Required action: Search the entries below. Return every line that has "mobile" in it.

━━ Exercise material ━━

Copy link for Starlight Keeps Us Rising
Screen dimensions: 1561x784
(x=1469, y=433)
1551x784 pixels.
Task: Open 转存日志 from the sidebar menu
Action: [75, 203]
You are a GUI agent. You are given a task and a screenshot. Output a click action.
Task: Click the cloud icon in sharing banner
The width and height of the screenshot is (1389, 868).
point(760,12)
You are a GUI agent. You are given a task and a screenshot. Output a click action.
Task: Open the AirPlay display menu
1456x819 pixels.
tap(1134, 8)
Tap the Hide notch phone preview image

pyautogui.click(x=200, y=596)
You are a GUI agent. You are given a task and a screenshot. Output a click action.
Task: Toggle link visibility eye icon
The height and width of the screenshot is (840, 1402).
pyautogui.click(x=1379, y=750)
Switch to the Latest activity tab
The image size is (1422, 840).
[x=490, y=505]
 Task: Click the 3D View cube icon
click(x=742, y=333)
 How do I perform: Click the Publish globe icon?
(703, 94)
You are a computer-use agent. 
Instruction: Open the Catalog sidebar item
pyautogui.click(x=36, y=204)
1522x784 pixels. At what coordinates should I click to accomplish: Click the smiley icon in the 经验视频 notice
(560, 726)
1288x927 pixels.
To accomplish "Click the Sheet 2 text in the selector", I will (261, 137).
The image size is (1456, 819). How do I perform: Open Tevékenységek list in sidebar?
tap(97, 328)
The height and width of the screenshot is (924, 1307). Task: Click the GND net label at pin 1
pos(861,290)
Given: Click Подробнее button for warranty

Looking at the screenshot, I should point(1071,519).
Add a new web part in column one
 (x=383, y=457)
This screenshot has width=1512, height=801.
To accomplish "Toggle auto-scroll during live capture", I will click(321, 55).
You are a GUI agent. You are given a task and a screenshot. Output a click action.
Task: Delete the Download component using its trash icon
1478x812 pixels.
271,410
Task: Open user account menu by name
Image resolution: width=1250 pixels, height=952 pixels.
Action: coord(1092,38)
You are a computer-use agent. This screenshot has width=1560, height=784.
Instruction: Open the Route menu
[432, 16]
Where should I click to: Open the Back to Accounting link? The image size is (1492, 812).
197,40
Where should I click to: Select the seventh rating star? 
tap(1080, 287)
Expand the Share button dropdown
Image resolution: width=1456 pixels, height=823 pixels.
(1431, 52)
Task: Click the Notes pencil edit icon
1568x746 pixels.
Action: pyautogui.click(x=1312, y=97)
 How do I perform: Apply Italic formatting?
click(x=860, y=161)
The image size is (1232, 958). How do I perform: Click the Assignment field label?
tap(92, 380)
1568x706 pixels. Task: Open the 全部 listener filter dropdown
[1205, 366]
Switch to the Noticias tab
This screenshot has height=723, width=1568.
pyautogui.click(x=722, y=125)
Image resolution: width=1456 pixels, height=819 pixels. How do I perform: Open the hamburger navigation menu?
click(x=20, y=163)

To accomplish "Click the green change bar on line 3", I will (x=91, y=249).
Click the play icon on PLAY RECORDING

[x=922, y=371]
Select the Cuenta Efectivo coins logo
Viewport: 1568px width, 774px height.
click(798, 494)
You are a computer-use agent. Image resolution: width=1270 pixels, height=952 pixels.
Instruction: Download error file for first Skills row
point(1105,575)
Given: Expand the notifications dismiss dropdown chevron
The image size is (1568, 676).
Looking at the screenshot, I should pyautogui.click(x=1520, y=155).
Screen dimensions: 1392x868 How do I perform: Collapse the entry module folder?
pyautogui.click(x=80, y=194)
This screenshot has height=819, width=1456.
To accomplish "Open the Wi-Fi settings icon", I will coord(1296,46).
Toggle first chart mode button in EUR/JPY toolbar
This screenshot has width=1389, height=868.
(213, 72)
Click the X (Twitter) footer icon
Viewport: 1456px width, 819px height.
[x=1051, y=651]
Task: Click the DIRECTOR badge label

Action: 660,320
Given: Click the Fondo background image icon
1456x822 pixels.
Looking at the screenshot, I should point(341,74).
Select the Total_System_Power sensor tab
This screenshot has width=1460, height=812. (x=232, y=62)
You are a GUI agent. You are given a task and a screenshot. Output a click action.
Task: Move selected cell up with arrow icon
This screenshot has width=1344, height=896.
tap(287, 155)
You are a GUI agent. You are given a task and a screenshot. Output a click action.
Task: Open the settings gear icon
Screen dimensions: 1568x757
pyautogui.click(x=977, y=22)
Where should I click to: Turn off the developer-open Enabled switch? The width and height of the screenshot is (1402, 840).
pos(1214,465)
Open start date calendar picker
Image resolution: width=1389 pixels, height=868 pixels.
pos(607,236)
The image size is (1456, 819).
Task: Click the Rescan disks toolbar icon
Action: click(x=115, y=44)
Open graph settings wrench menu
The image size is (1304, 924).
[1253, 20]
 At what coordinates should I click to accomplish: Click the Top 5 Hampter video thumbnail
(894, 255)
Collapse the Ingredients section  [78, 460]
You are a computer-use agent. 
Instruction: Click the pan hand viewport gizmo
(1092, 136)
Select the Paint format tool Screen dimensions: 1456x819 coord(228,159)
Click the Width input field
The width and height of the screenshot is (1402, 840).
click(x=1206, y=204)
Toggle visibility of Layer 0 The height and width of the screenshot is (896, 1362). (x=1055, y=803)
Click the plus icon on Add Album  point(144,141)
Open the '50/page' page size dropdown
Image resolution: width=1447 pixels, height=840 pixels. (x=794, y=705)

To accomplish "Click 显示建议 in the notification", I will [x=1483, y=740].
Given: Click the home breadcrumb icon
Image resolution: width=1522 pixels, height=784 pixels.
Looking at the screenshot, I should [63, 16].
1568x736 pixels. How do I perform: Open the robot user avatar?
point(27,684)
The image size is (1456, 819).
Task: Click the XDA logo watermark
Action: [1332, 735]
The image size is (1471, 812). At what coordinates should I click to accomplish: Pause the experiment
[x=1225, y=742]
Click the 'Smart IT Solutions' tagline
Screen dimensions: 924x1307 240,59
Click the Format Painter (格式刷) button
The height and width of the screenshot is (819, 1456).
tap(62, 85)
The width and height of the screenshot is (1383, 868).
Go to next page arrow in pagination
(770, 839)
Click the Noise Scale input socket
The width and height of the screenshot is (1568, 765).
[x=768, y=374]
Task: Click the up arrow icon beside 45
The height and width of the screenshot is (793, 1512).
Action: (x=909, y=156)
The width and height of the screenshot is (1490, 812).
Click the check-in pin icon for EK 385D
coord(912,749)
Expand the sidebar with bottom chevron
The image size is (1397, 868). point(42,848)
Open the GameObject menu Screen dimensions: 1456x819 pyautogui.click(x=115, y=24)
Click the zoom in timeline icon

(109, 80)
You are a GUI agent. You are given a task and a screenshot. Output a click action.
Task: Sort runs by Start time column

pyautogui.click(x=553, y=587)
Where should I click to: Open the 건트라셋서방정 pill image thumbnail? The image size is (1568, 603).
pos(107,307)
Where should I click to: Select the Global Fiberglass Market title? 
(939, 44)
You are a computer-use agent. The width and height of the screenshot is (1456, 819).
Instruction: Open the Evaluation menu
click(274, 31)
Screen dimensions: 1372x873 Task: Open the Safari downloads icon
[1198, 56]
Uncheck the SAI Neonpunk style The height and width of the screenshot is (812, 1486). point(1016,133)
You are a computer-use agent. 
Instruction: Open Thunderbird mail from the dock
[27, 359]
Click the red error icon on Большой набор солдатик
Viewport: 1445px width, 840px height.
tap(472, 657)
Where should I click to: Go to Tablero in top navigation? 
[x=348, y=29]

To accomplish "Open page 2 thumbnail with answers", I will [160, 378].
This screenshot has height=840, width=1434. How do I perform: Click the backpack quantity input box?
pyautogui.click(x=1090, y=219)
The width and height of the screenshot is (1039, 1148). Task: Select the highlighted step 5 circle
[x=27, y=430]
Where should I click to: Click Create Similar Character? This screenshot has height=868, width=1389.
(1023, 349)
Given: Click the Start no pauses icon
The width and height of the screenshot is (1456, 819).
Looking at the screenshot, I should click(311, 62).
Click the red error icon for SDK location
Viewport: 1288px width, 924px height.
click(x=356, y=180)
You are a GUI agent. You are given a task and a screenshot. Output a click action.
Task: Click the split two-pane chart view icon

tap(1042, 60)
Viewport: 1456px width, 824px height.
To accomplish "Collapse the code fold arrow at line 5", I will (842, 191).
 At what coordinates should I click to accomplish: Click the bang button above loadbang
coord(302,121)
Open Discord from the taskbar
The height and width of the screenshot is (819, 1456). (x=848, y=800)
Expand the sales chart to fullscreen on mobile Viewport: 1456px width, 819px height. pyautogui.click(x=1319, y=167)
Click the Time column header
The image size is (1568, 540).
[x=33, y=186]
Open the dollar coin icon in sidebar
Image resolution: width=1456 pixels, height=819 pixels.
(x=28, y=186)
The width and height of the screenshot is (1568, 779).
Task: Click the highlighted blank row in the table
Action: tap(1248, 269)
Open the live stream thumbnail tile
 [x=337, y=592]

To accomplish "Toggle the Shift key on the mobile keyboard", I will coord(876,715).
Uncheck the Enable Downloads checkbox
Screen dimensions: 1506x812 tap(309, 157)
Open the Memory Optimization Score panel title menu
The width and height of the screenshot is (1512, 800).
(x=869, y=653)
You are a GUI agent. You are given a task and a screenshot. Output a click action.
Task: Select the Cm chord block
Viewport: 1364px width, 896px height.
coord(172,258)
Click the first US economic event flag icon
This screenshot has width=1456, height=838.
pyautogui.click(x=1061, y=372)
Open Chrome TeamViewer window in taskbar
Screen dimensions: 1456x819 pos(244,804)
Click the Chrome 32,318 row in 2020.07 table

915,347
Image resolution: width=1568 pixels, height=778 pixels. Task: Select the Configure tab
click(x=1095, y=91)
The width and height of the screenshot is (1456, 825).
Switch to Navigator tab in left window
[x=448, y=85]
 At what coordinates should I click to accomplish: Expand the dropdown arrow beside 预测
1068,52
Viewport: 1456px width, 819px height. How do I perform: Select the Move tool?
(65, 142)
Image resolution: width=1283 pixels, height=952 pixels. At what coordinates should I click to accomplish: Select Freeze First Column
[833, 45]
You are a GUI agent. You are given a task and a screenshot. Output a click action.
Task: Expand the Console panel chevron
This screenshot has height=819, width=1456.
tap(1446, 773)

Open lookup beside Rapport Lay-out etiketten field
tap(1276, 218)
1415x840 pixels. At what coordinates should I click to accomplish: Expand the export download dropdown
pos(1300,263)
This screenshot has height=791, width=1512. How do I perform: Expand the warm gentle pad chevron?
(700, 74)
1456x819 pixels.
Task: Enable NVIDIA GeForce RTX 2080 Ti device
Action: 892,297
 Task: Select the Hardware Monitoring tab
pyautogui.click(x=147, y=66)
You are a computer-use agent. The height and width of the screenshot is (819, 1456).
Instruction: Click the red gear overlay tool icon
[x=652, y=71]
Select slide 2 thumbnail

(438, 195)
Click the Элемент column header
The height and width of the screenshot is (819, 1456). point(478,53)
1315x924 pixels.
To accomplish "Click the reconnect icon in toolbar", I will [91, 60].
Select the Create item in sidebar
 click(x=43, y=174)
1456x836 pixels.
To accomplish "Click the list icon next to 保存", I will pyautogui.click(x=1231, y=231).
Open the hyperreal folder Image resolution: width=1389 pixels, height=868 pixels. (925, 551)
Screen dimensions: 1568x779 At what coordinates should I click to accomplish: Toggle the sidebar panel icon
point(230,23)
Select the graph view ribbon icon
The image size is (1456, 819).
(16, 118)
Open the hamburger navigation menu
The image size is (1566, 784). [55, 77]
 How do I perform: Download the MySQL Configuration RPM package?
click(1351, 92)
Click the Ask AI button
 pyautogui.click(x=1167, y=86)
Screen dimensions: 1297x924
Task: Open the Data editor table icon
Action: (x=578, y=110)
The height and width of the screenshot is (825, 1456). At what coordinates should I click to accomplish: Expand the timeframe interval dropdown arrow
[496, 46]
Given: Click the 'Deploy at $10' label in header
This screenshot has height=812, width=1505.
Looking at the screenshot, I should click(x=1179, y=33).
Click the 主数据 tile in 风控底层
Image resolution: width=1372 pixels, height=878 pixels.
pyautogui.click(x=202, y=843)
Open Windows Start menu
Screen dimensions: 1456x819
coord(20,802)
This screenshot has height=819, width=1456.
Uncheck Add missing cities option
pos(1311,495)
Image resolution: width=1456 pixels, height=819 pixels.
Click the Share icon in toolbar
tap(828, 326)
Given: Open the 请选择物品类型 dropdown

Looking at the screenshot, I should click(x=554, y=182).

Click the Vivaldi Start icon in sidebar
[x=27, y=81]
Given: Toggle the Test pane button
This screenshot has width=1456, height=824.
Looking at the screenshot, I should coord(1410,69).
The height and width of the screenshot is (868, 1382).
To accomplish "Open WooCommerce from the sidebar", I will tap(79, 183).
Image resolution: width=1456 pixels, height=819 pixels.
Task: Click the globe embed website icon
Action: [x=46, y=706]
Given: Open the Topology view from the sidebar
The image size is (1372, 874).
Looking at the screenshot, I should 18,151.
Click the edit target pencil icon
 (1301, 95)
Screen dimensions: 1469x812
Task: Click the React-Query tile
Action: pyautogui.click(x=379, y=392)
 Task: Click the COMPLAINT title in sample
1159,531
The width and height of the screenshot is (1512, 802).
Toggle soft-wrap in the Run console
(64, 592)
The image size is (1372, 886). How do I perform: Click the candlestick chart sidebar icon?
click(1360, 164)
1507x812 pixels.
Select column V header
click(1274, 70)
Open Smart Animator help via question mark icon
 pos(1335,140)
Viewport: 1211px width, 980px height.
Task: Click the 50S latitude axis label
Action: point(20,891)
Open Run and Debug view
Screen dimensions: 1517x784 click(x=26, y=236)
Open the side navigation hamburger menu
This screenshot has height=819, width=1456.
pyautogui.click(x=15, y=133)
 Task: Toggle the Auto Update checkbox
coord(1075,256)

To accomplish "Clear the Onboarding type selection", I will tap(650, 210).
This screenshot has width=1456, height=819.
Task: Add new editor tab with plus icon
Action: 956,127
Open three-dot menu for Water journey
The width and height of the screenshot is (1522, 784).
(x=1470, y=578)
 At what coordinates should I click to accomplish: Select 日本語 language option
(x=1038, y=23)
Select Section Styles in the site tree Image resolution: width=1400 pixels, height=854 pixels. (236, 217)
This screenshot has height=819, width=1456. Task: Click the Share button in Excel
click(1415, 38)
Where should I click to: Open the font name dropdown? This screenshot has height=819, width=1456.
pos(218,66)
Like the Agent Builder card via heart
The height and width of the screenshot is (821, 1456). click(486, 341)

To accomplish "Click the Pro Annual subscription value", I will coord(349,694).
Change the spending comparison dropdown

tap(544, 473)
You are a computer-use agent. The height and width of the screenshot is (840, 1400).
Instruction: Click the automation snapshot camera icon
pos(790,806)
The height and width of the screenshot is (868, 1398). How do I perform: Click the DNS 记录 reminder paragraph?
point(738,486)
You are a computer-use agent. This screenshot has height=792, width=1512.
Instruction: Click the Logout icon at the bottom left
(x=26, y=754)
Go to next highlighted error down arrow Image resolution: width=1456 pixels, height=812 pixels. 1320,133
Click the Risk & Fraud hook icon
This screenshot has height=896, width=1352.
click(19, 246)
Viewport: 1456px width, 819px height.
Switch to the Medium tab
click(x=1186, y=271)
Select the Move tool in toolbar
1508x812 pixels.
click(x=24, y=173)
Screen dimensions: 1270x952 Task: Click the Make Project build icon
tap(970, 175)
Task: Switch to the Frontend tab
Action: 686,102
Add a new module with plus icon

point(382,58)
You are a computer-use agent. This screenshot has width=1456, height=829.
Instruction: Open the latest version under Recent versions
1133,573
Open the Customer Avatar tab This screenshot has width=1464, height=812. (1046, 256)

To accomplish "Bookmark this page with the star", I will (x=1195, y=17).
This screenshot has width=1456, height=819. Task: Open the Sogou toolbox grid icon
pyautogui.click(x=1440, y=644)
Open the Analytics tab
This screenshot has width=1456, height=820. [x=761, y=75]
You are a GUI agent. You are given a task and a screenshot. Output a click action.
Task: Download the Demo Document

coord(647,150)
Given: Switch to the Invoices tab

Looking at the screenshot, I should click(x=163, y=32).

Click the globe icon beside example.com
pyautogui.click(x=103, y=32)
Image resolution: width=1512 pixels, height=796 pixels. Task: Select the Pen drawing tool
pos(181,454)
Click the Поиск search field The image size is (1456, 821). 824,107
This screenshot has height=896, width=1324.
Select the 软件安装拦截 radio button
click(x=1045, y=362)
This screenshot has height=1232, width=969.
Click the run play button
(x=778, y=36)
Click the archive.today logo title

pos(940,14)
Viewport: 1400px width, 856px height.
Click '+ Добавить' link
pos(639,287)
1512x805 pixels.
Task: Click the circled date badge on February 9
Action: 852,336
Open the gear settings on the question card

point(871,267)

━━━

Solution for this exercise:
Expand the sales chart to fullscreen on mobile Viewport: 1456px width, 819px height. pyautogui.click(x=1319, y=167)
To accomplish "Toggle the Shift key on the mobile keyboard", I will coord(876,715).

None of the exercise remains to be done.